My early self, my self before I developed anxiety, always pushed herself to the limit without self-care. I stayed up late, barely slept, barely ate, and always found an excuse to push myself more. Perfectionism showed itself in every aspect, even when I didn’t need to be a perfectionist. I was not kind to myself and didn’t allow myself to take breaks. I became fixated in being the best.
What it Means to Put Yourself First
My self-care journey, now that I’m in a place where it’s most important, has transformed how I think about my identity and my next steps. I center my decisions based on what’s best for me and my mental health over anything else. My main priority is progressing and healing through my anxiety and depression as I navigate my early adult life.

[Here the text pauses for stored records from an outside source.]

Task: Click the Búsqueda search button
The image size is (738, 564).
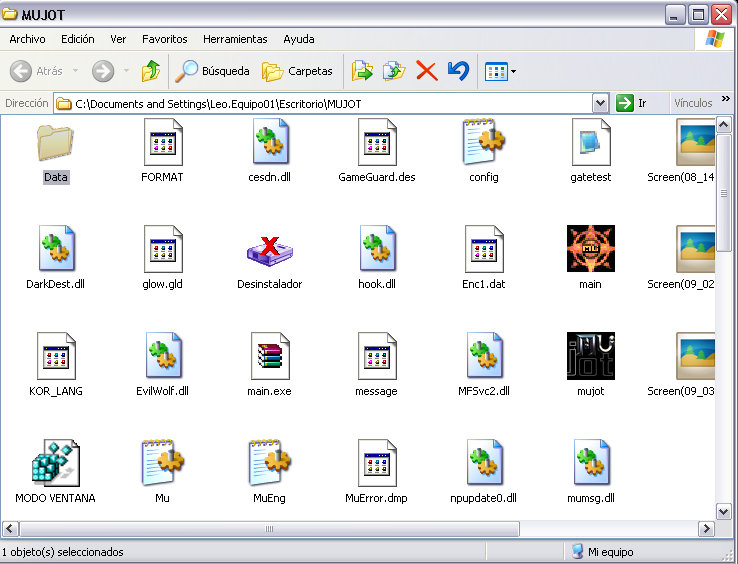Action: coord(213,71)
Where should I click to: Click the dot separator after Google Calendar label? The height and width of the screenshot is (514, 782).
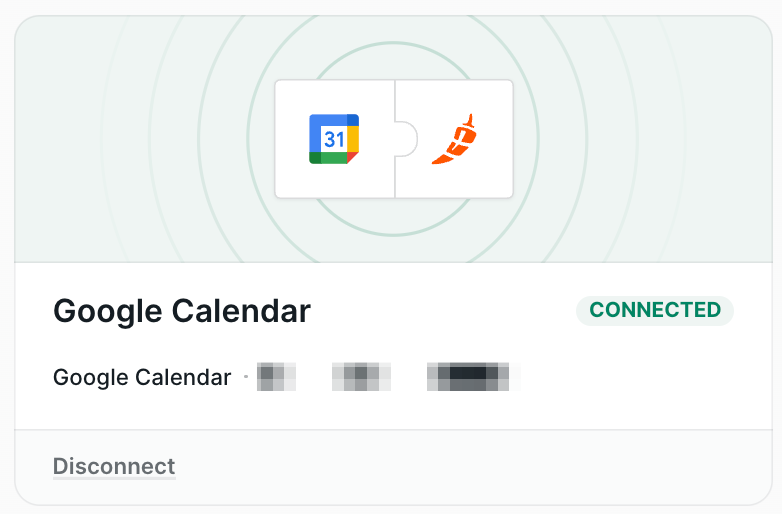pos(246,377)
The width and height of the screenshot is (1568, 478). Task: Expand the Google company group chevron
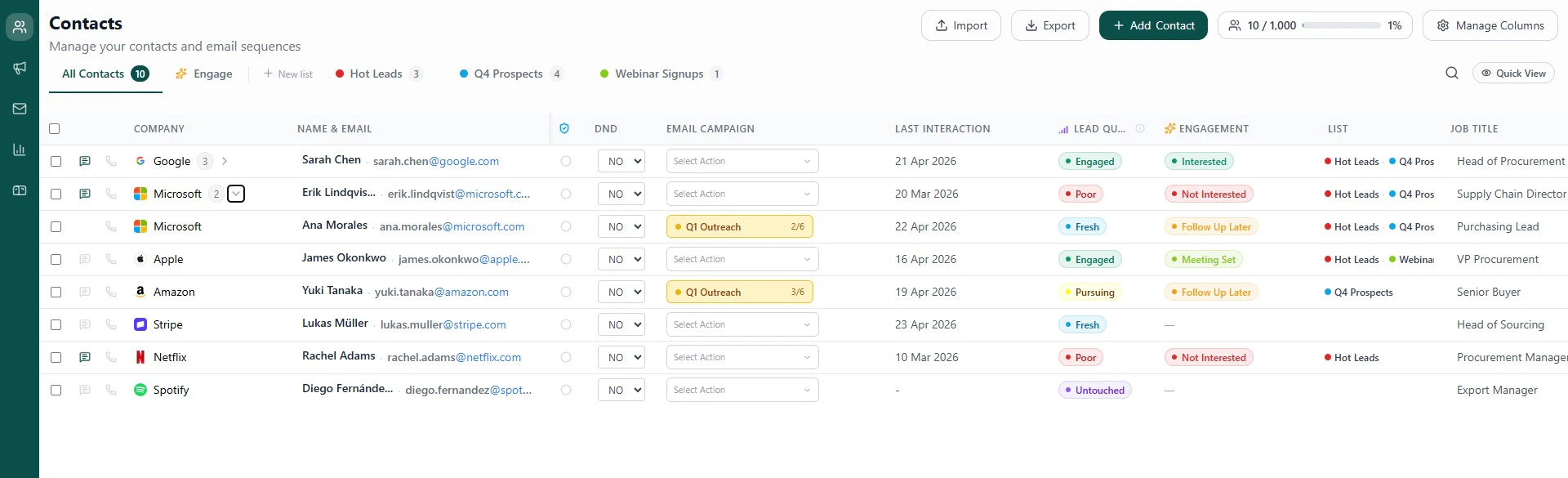[x=225, y=162]
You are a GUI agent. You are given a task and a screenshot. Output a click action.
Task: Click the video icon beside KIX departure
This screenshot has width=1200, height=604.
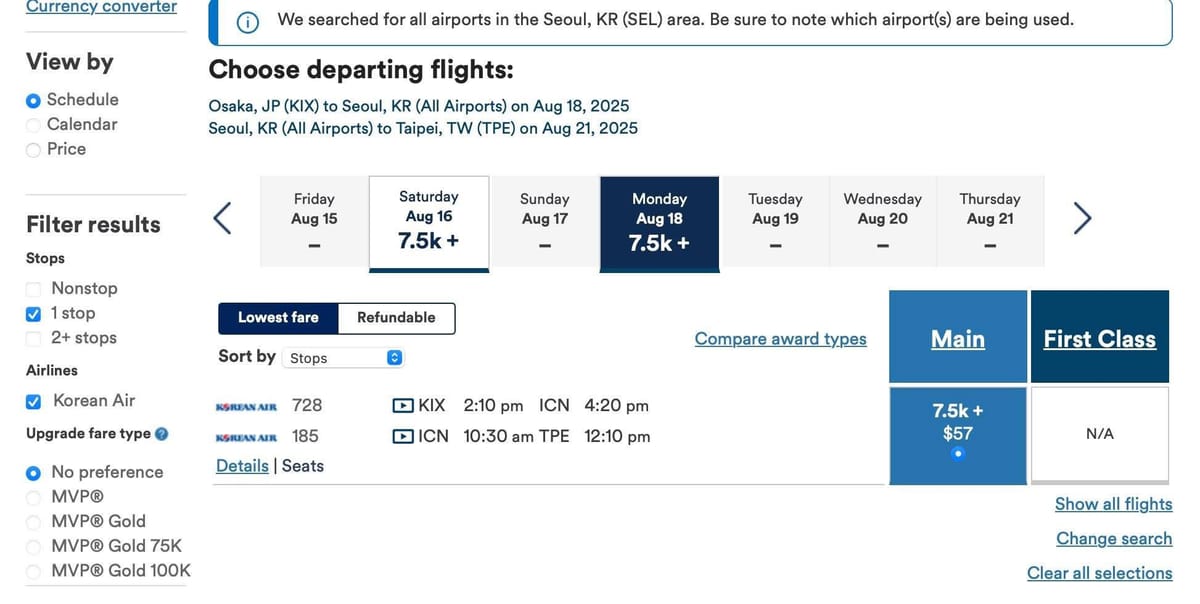point(403,406)
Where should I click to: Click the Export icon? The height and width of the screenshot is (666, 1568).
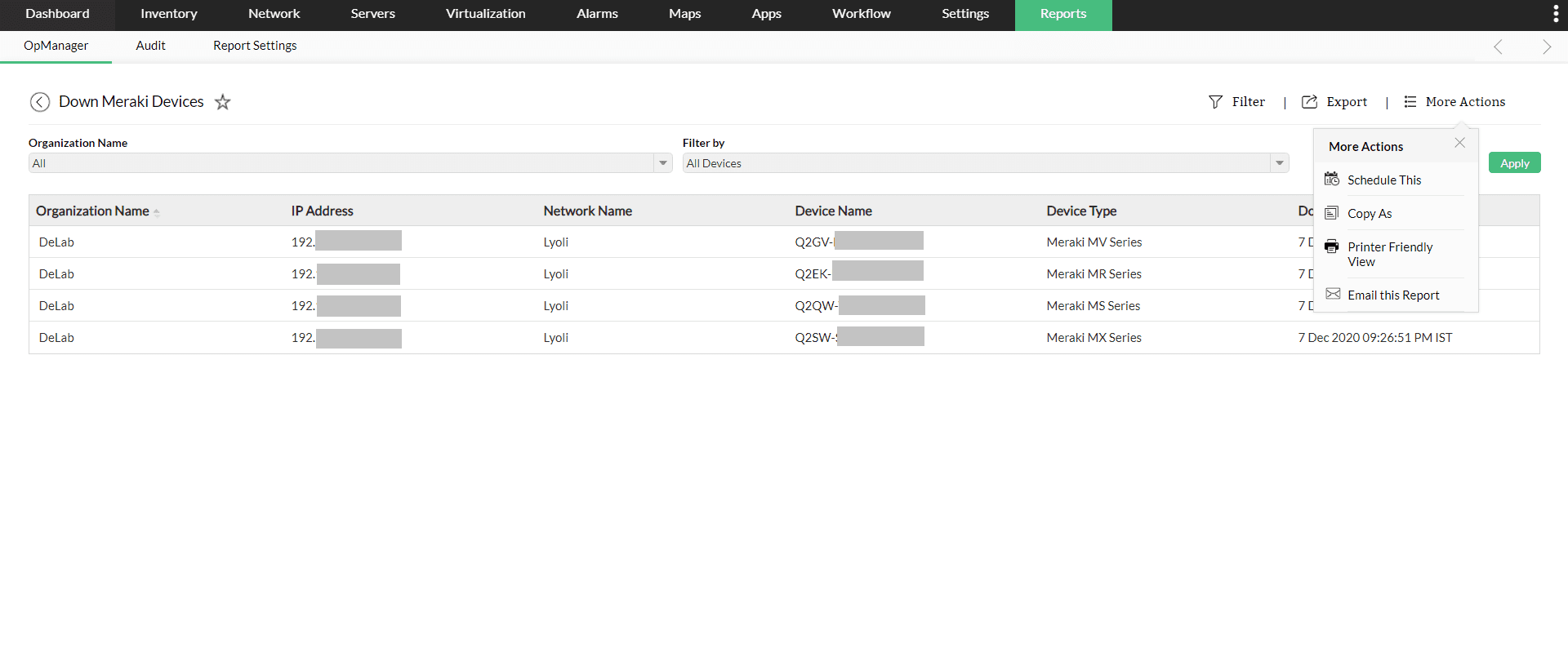coord(1309,102)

Having a mental illness or struggle is not an end for you by any means. As you learn and go through each moment, whether that’s making decisions, trying something new, or taking a risk, remember to do so with compassion, knowledge, and self-awareness. The more you learn and understand your triggers, what makes you uncomfortable, and spaces that are not best for you, the easier it will be to try avenues that are more suited to your needs. Your growth and mental health are important and although it may take some adjustments, always put your well-being first. Saying no to an opportunity is only a minor set-back as you continue looking for your right fit and niche.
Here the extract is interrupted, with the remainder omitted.